» EXERCISE: Starting at the line that contains "You are a computer-use agent. Image" and going to the end of the material, write those lines out again, switching "slider handle" to "slider thumb" and leaving everything else unchanged.

++++++++

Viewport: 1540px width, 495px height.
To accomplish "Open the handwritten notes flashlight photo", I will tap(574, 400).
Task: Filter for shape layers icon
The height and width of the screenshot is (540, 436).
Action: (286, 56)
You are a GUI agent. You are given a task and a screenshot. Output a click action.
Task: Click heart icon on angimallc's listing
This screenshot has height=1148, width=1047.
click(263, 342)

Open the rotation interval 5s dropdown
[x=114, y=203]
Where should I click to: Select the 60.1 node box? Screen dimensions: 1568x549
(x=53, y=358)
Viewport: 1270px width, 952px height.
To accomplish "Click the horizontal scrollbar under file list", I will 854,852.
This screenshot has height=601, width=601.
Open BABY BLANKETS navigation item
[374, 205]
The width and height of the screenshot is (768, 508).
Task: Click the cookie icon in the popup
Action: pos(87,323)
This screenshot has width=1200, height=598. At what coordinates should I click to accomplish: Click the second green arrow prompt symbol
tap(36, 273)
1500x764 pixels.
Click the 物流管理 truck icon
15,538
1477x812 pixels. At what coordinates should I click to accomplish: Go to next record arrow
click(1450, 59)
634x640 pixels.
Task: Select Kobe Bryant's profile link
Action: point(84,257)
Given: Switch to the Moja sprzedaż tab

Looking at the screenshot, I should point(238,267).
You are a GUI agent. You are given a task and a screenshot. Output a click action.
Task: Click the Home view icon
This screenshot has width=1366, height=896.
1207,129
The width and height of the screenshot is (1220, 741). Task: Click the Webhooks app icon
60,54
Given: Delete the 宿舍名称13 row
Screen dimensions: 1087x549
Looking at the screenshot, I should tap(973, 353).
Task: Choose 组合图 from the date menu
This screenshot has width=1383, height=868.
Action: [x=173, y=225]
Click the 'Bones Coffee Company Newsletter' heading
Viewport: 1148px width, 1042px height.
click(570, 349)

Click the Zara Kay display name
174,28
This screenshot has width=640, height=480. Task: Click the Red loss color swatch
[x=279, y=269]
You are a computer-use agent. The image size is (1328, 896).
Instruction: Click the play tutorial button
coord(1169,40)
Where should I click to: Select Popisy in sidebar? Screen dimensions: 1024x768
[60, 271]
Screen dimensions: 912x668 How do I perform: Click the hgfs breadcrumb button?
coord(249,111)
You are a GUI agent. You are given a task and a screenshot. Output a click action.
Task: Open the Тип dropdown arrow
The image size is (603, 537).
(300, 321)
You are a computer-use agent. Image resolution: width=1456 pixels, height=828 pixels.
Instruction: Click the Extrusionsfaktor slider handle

++++++++

» OUTPUT OF THE EXERCISE:
You are a computer-use agent. Image resolution: width=1456 pixels, height=828 pixels.
Instruction: Click the Extrusionsfaktor slider thumb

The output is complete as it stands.